The task:
In the passage on Asa below, swap "Omri" for "King Omri" and write out the text between "Asa was succeeded" and "the Babylonian Exile.", inclusive.

Passage provided:
┄┄┄┄┄┄

Asa was succeeded by his son Jehoshaphat, who ended the war with Israel and formed an alliance with its powerful kings, Omri and his son Ahab. The biblical authors speak highly of Jehosaphat for the most part, but criticize him for allowing his son to marry Ahab's daughter Athaliah. She would later become Judah's reigning queen and carry out a bloodbath in retaliation for the murder of her own family by the Yahwist zealot Jehu of Israel. Asa's lineage, however, would survive Athaliah's purge and thus continue the Davidic dynasty until the Babylonian Exile.

Asa in rabbinical literature

According to the rabbis, Asa was distinguished by his perfect feet, which were as beautiful and strong as those of Adam. He was later afflicted with gout because, when enlisting the whole of Judah in military activities, he "exempted none" (I Kings 25:22). This means he forced the Torah students and even newly married husbands—whom the Law exempts (Deut. 20:7)—to march (Soṭah 10a).

In obtaining an alliance with the king of Syria against Baasha by giving away the gold and silver treasures of the Temple (I Kings 25:18), Asa sinned grievously, for which Hanani sternly rebuked him (Tosef., Soṭah, xii. 1, 2).

┄┄┄┄┄┄

Excerpted records:
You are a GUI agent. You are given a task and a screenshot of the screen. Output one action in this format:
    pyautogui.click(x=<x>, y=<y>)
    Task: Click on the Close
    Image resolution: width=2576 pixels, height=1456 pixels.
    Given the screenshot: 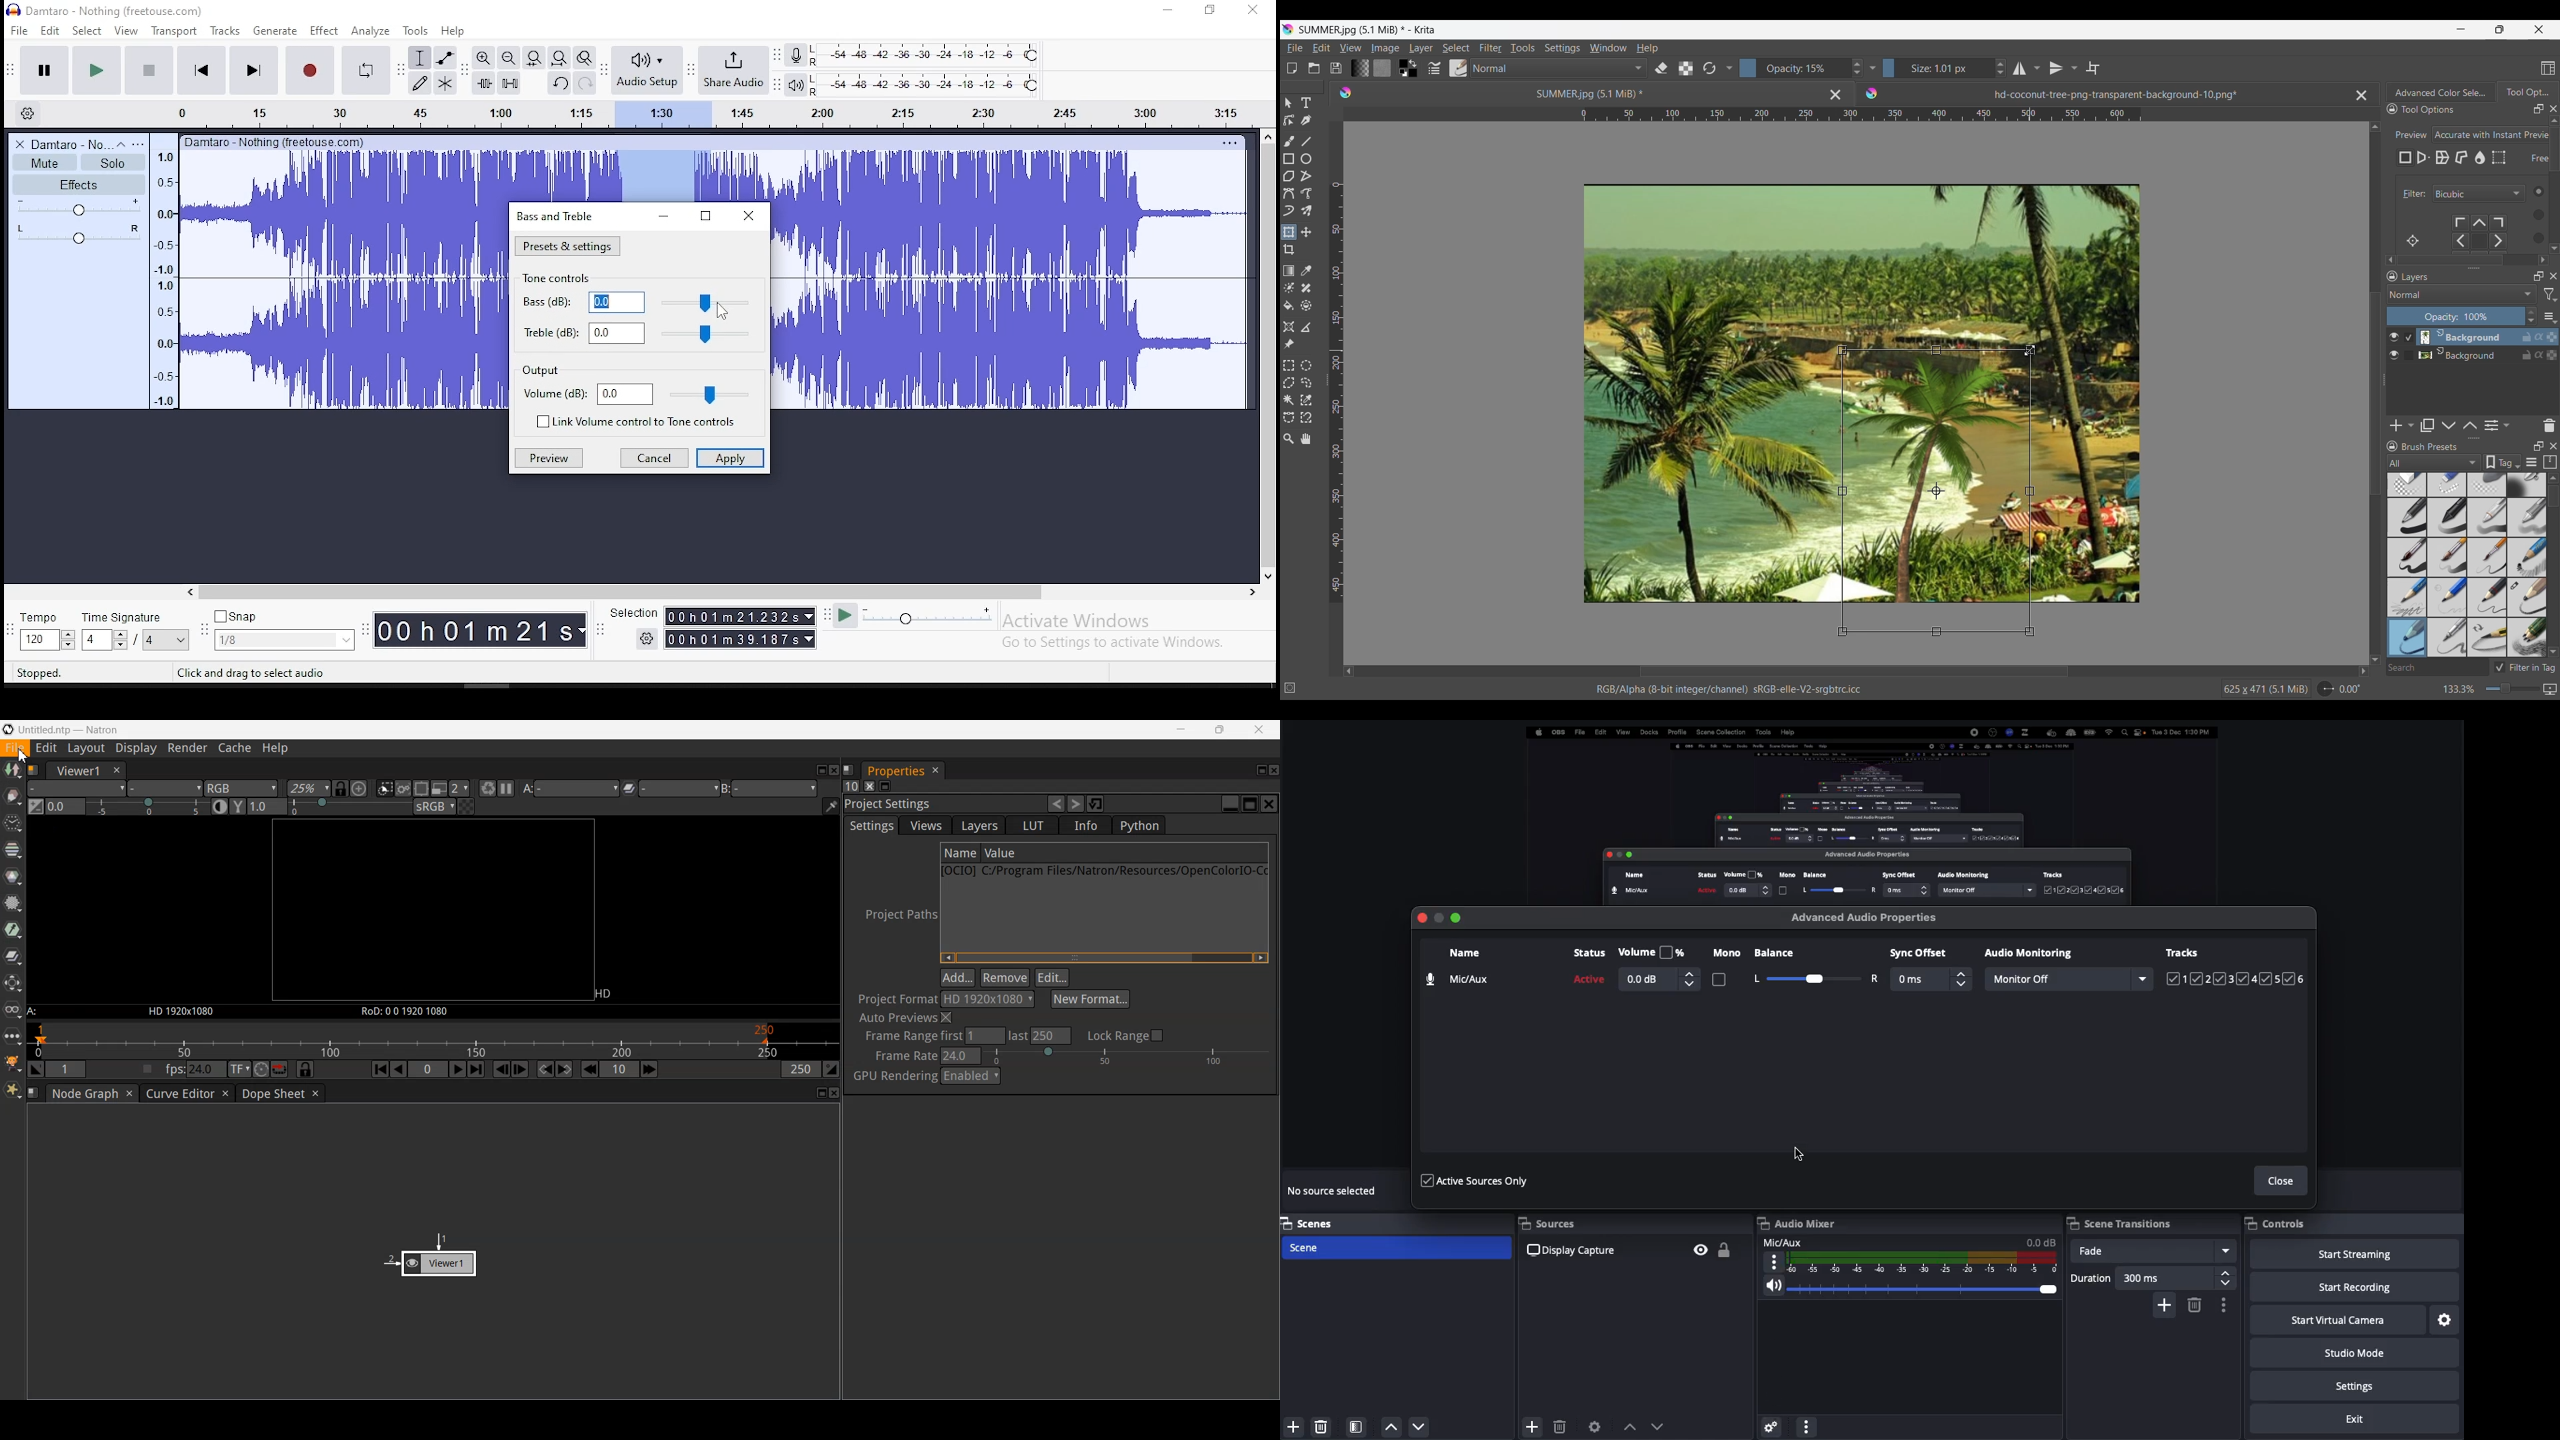 What is the action you would take?
    pyautogui.click(x=1423, y=918)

┄┄┄┄┄┄

Right answer:
Asa was succeeded by his son Jehoshaphat, who ended the war with Israel and formed an alliance with its powerful kings, King Omri and his son Ahab. The biblical authors speak highly of Jehosaphat for the most part, but criticize him for allowing his son to marry Ahab's daughter Athaliah. She would later become Judah's reigning queen and carry out a bloodbath in retaliation for the murder of her own family by the Yahwist zealot Jehu of Israel. Asa's lineage, however, would survive Athaliah's purge and thus continue the Davidic dynasty until the Babylonian Exile.